[Source records]
--- START ---

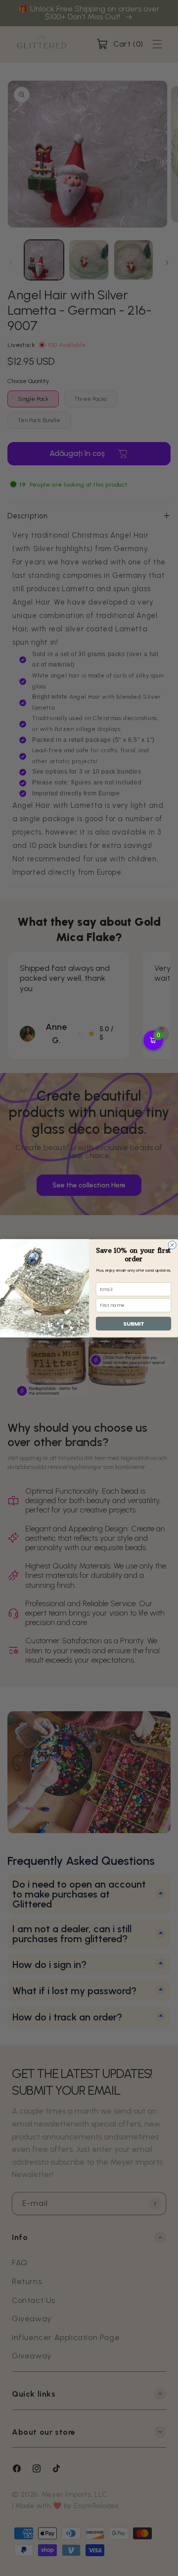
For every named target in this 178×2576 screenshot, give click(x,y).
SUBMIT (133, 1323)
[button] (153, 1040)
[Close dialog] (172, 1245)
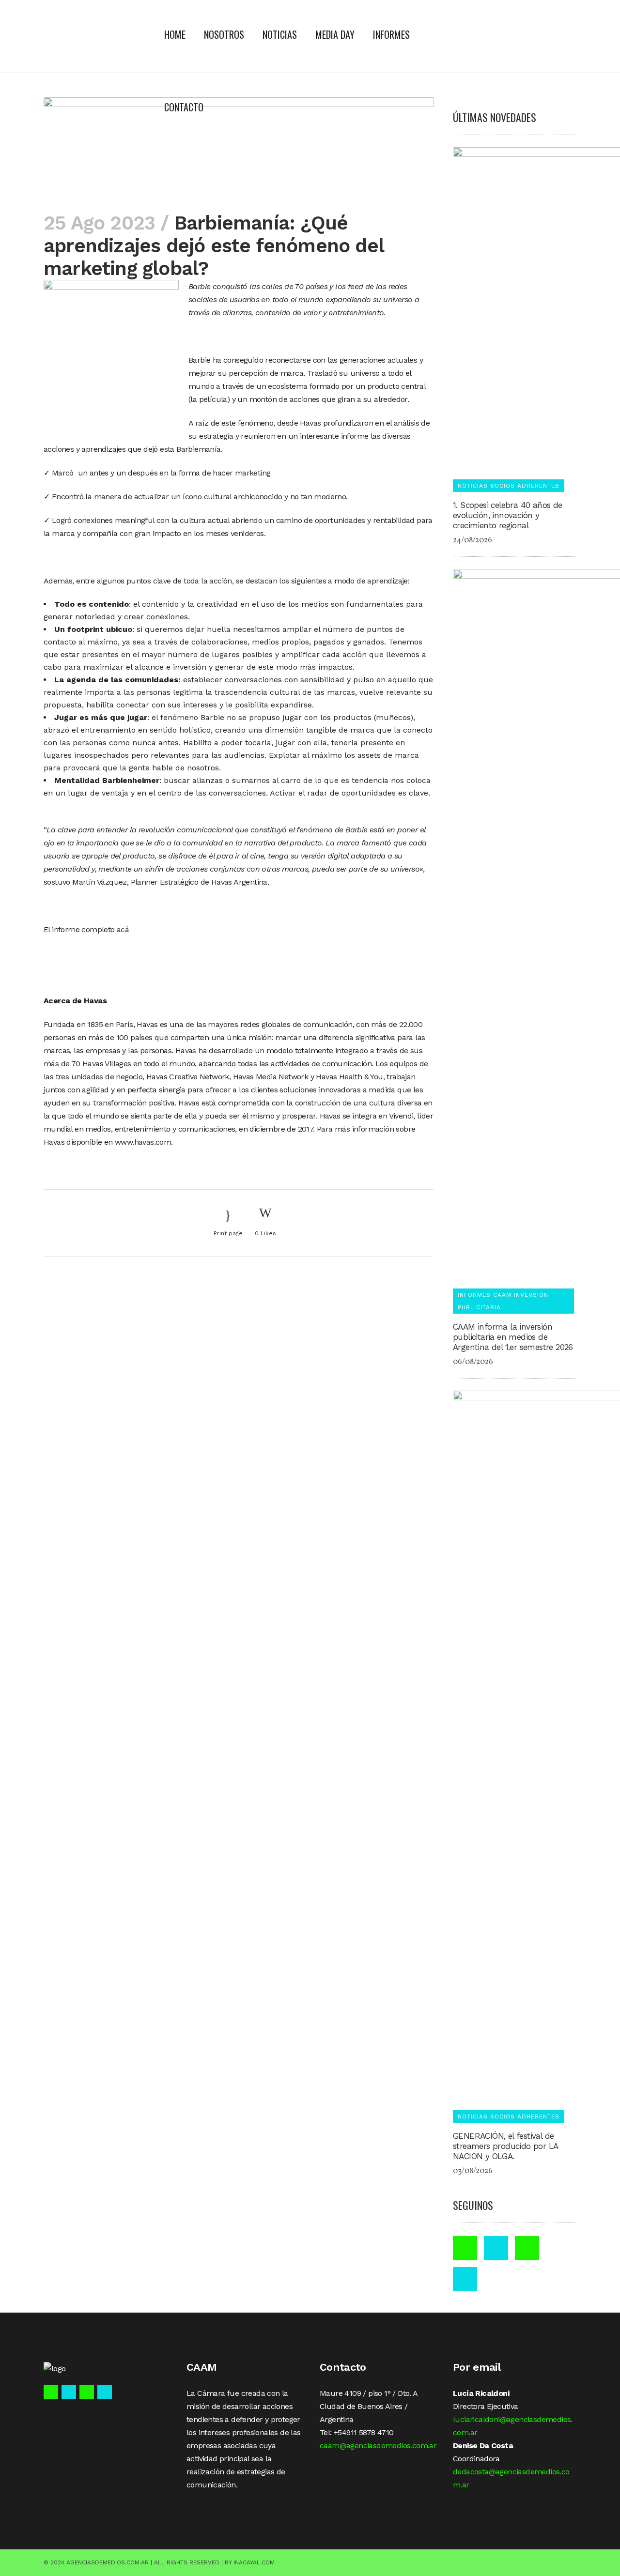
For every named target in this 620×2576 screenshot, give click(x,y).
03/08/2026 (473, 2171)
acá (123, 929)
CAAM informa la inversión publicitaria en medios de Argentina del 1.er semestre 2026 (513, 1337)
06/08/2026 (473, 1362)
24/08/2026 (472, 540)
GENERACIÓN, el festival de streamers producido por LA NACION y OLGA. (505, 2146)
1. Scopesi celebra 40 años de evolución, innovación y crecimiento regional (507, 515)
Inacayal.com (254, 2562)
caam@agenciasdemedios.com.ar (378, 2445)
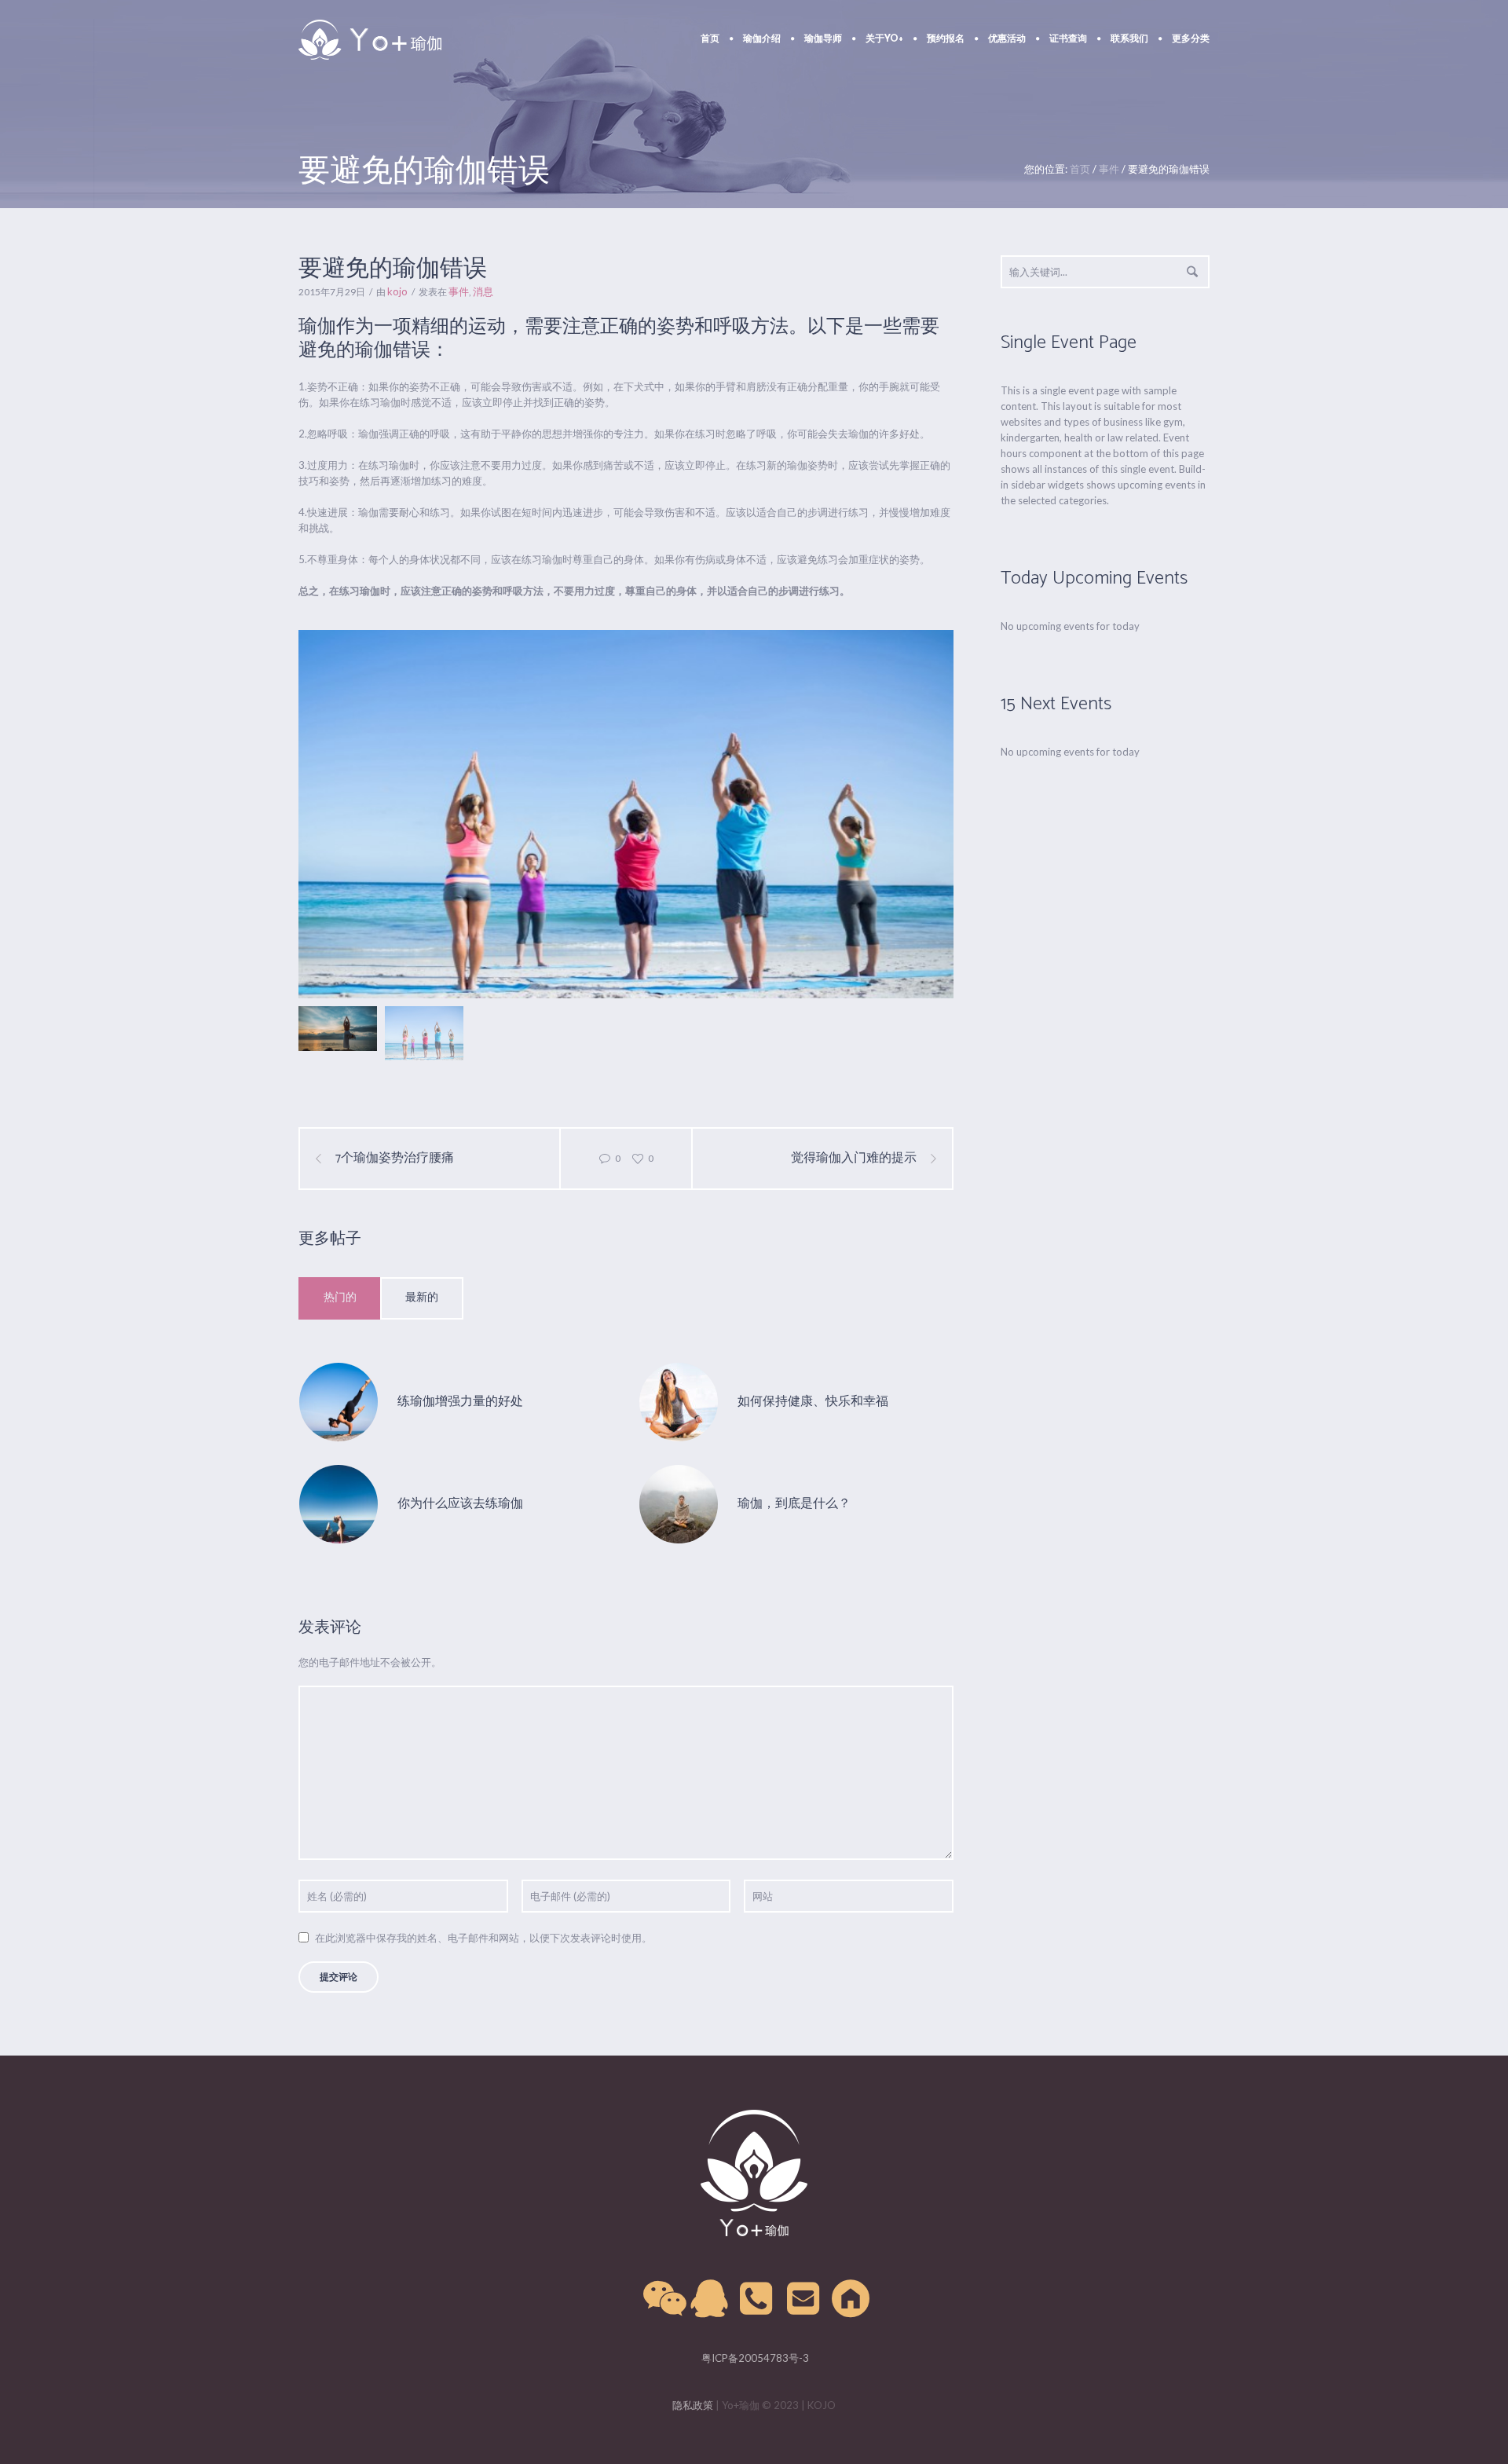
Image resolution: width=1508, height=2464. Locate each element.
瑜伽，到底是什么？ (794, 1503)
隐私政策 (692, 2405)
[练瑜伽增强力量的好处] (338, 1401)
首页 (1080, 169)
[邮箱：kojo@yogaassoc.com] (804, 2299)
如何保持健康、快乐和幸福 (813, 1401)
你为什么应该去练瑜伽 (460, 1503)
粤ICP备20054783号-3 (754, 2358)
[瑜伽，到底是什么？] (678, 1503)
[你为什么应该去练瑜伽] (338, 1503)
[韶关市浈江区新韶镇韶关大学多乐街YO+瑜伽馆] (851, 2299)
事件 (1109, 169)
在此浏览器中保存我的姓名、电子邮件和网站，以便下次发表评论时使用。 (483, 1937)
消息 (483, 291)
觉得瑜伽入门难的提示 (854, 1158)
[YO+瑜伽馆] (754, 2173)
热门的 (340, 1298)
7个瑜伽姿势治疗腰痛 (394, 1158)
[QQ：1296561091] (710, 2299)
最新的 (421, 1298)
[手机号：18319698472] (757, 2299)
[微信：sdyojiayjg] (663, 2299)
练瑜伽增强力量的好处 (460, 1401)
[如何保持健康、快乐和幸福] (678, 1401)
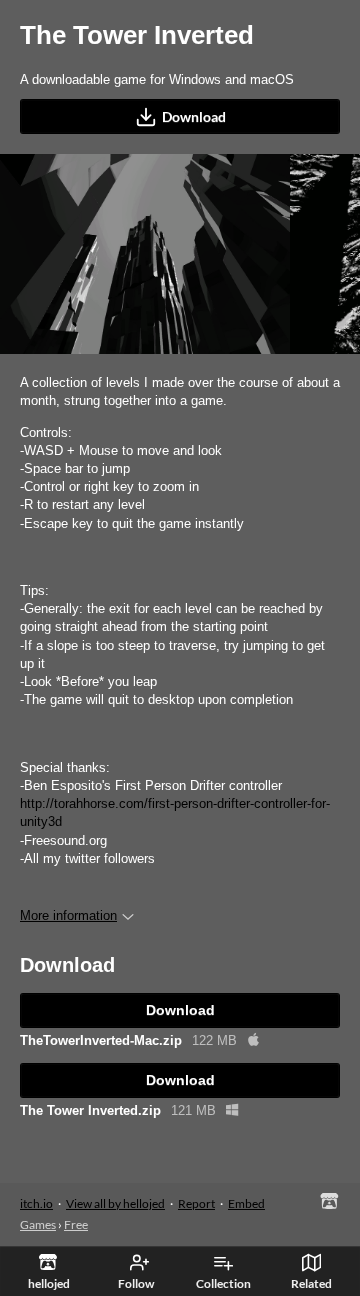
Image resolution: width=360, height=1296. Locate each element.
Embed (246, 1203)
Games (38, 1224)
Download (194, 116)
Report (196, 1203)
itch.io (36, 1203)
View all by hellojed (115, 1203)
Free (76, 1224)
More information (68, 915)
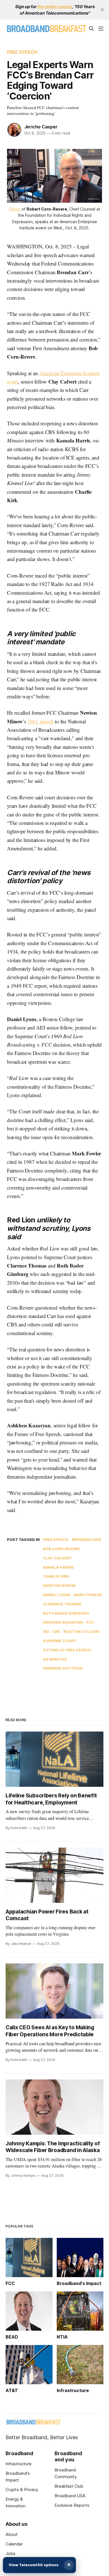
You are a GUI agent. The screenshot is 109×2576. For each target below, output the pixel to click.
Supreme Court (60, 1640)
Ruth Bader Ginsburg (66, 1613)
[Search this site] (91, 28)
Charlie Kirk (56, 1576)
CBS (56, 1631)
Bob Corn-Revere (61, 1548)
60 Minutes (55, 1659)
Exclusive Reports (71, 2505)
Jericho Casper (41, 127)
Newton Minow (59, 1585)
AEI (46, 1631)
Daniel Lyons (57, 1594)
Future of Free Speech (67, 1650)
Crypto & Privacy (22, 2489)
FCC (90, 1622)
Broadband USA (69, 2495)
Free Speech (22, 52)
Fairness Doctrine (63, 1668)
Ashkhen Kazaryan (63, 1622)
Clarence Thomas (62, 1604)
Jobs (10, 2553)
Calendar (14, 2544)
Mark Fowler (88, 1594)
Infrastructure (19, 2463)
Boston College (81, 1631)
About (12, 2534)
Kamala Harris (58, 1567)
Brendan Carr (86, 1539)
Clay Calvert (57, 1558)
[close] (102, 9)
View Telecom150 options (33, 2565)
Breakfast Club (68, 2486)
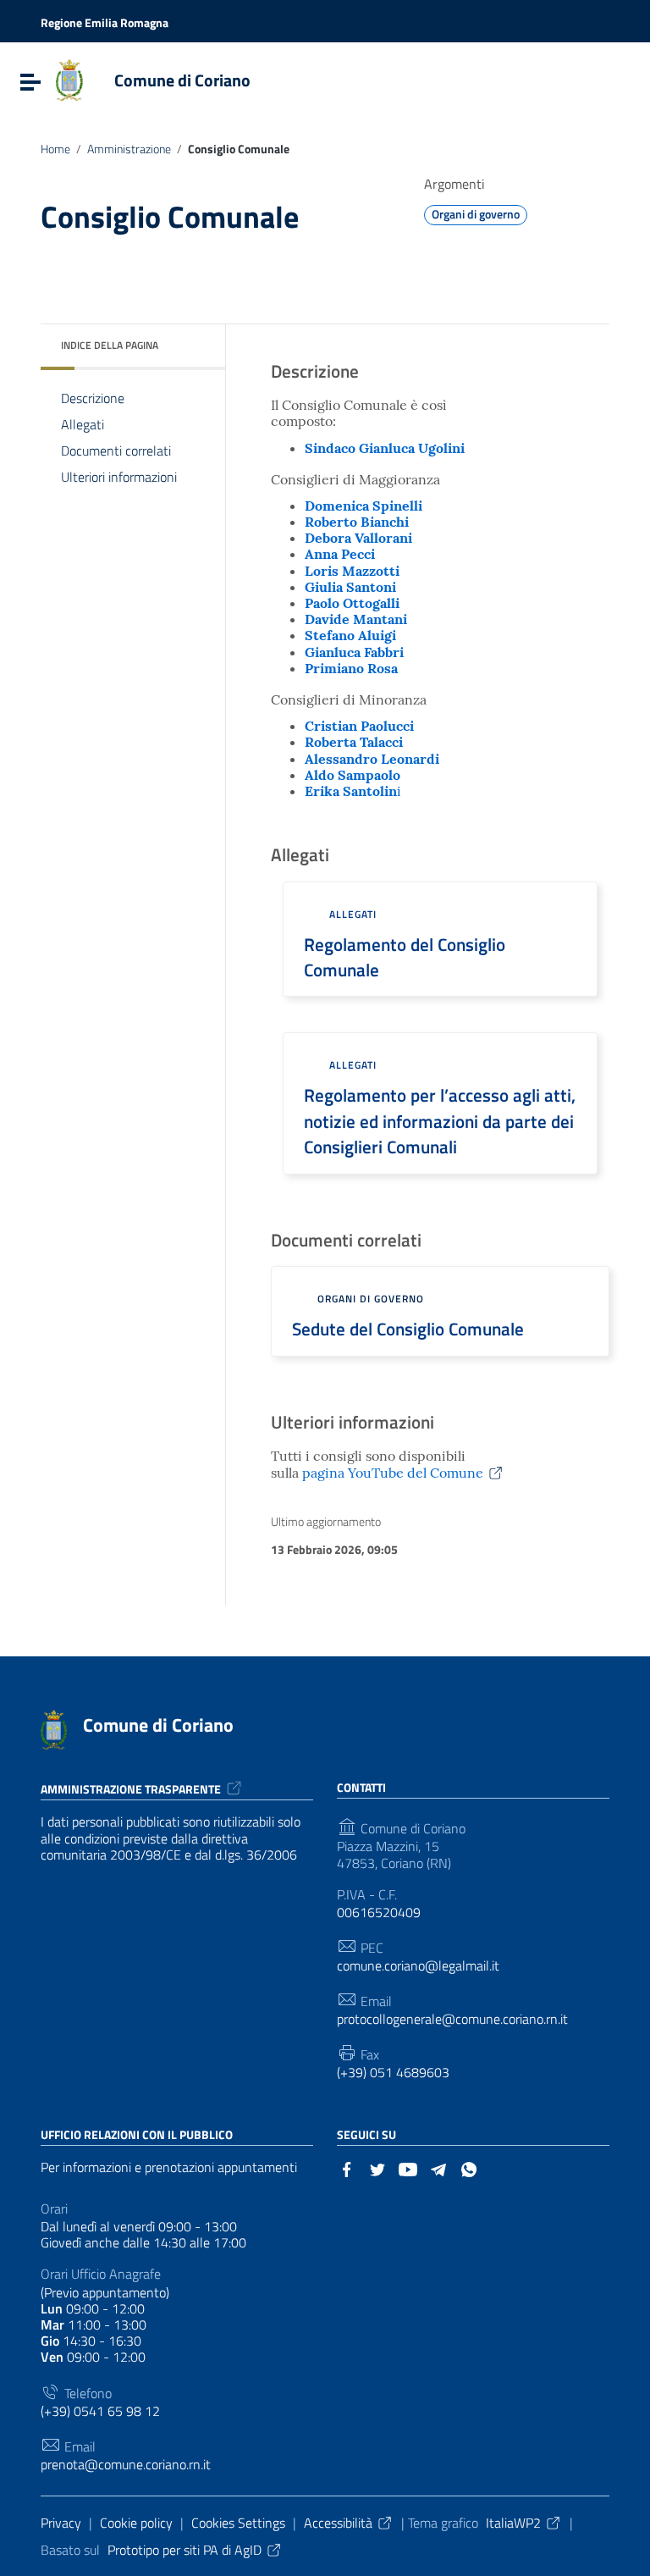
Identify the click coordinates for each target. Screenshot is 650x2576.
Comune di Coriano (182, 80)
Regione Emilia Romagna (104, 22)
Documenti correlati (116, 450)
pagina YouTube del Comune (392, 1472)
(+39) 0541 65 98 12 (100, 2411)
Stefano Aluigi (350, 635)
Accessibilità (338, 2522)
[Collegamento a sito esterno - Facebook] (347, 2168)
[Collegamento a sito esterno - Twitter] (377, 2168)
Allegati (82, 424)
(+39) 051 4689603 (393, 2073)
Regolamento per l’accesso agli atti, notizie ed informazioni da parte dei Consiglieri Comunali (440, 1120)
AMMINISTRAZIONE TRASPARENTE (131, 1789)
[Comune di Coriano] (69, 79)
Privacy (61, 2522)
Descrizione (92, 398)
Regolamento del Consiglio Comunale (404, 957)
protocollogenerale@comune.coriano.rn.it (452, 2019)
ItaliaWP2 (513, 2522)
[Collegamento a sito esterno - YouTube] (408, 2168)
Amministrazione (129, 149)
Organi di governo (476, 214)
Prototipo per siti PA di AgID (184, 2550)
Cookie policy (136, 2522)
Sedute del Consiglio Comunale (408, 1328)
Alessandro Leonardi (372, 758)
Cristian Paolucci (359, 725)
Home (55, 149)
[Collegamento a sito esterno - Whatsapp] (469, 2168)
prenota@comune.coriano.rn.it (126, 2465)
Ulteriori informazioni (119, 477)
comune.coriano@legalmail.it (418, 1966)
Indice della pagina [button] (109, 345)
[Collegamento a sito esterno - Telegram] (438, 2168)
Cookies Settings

--- END ---

[Aim of the exercise] Starting with the line with "Regolamento per l’accesso" above and going on through the line with "Indice della pagina [button] (109, 345)", transcribe every line exactly, both ends included, and add nothing.

[Answer to the exercise]
Regolamento per l’accesso agli atti, notizie ed informazioni da parte dei Consiglieri Comunali (440, 1120)
AMMINISTRAZIONE TRASPARENTE (131, 1789)
[Comune di Coriano] (69, 79)
Privacy (61, 2522)
Descrizione (92, 398)
Regolamento del Consiglio Comunale (404, 957)
protocollogenerale@comune.coriano.rn.it (452, 2019)
ItaliaWP2 (513, 2522)
[Collegamento a sito esterno - YouTube] (408, 2168)
Amministrazione (129, 149)
Organi di governo (476, 214)
Prototipo per siti PA di AgID (184, 2550)
Cookie policy (136, 2522)
Sedute del Consiglio Comunale (408, 1328)
Alessandro Leonardi (372, 758)
Cristian Paolucci (359, 725)
Home (55, 149)
[Collegamento a sito esterno - Whatsapp] (469, 2168)
prenota@comune.coriano.rn.it (126, 2465)
Ulteriori informazioni (119, 477)
comune.coriano@legalmail.it (418, 1966)
Indice della pagina [button] (109, 345)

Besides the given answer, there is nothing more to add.